Once a project has yielded tonnage, grade and value figures for a kimberlite body, the next step involves reducing the error margin of these figures and sorting out the operating and capital costs associated with production scenarios. Usually this involves additional bulk sampling, "geotectonic" studies related to engineering issues, and environmental studies aimed at identifying mitigation requirements and associated costs. This is the prefeasibility stage of Milestone 5. Once a prefeasibility study is published the economic value of the project can be calculated.

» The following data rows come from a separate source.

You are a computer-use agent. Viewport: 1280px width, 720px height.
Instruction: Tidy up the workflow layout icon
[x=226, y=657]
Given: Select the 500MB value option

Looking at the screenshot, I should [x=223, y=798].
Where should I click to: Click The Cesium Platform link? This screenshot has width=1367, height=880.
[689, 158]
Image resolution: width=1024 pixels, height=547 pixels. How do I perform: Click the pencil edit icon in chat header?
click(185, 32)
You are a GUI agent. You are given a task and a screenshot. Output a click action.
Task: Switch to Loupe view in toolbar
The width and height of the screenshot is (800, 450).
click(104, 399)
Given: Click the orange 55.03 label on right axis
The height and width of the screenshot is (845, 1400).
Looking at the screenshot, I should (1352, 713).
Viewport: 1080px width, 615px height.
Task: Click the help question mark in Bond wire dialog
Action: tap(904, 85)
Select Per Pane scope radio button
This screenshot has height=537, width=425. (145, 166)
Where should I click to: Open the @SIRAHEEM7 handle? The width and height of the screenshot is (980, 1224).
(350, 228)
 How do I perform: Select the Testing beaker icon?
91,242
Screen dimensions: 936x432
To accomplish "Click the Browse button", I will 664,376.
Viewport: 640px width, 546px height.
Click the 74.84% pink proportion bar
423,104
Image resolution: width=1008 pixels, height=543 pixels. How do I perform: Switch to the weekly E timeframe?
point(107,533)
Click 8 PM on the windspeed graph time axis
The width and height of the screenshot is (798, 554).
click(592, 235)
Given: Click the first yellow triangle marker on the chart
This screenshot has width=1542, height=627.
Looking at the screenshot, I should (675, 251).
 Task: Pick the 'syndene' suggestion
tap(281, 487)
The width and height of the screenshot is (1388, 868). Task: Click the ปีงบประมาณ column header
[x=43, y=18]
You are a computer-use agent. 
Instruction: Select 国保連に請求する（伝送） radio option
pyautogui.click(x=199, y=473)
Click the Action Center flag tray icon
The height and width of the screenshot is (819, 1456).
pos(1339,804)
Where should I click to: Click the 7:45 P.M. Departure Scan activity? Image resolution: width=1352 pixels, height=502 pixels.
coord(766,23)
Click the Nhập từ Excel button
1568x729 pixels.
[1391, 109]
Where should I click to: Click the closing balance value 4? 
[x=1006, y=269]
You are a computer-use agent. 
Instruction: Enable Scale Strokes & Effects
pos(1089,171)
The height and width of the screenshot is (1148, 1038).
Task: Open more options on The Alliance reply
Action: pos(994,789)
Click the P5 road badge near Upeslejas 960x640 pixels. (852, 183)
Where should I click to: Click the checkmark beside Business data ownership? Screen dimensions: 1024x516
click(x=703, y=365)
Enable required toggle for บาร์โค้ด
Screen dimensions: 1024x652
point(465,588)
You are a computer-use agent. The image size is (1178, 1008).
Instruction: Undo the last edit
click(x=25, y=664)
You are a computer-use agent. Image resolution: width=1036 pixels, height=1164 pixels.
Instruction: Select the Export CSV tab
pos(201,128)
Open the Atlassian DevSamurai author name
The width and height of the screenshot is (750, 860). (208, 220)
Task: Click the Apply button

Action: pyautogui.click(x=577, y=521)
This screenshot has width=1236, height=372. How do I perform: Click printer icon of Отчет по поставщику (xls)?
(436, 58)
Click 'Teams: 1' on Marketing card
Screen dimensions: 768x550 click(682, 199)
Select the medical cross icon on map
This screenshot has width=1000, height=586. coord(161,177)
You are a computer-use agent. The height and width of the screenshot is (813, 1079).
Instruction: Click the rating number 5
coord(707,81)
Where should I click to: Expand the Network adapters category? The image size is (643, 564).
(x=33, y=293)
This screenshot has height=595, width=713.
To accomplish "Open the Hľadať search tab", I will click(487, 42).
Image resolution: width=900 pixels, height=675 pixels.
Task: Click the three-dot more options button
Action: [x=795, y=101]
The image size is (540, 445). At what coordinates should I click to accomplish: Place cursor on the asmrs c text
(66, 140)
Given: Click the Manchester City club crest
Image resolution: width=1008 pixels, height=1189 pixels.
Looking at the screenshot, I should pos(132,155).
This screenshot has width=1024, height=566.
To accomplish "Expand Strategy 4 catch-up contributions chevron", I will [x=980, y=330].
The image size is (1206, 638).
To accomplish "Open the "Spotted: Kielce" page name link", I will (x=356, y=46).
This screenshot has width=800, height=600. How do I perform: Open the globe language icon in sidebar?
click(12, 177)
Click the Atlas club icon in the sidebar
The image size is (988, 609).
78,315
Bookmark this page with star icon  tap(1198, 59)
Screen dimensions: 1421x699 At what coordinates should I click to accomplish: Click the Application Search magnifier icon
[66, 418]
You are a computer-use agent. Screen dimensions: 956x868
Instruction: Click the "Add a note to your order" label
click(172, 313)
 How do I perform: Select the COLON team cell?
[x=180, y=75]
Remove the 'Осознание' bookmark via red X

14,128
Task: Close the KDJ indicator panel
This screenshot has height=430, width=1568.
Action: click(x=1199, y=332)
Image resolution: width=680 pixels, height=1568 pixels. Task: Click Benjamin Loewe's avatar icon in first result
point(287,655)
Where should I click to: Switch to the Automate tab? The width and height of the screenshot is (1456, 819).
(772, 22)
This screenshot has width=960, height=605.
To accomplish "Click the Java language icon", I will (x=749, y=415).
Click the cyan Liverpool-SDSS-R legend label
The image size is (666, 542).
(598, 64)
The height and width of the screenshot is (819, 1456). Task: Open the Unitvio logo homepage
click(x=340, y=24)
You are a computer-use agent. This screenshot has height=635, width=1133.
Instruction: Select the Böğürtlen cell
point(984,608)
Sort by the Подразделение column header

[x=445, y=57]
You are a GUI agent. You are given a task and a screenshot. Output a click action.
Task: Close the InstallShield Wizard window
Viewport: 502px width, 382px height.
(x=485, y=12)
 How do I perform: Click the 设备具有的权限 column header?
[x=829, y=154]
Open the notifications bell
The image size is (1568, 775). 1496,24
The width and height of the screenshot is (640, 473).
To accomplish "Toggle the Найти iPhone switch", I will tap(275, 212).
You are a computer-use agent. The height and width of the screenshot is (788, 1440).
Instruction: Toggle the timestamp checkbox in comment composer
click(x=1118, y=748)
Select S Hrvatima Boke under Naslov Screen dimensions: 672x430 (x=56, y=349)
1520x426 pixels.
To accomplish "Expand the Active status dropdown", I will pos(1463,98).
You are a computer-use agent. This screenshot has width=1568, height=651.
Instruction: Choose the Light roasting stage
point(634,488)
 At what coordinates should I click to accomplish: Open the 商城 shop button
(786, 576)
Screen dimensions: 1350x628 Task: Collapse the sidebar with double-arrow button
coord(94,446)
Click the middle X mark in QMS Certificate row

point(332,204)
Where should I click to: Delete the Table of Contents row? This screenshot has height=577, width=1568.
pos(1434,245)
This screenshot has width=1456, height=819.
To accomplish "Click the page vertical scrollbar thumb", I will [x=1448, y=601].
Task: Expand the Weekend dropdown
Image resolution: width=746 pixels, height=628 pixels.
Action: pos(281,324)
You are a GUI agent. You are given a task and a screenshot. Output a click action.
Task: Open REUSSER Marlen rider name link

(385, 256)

Milestone 6: Permitting and Final Feasibility

Assuming target internal rates of return are met, the project proceeds to the permitting stage or Milestone 6, which goes hand in hand with a feasibility study. At this stage very little physical work is actually being done on the diamond deposit itself. The permitting stage is usually accompanied by declining values as the market deals with time delays and cost increases created by unexpected permitting obstacles. The result can turn a positive prefeasibility study into a negative feasibility study.

Milestone 7: Construction

A project does not graduate to the construction stage of Milestone 7 until all permits are in place and a feasibility study recommends going into production. Once construction is underway the market has a concrete handle on the timing of production startup and the cash flows the project is likely to generate. The IPV will become a function of traditional valuation methods such as projected P/E rations or net present values based on the discounted cash flow model.

Milestone 8: Production

Once production commences there is still a period of uncertainty while the market awaits confirmation of grade and value. The conservative nature of the diamond exploration cycle is such that production revenue can be better than expected as large scale mining turns up rarer, high quality large stones whose exponentially higher value was not factored into the resource value because such stones simply do not show up in small scale bulk samples. Assuming the internal geometry of a pipe was properly delineated and the diamond content modeled, no major cost overruns emerged, and the diamond market remained stable, a diamond project which made it all the way through the diamond exploration cycle should perform at least as good as expected. Once the diamond mine is producing as expected, the junior partner becomes a candidate for a buyout by the senior partner or another diamond producer if the junior has not assigned marketing rights to a third party.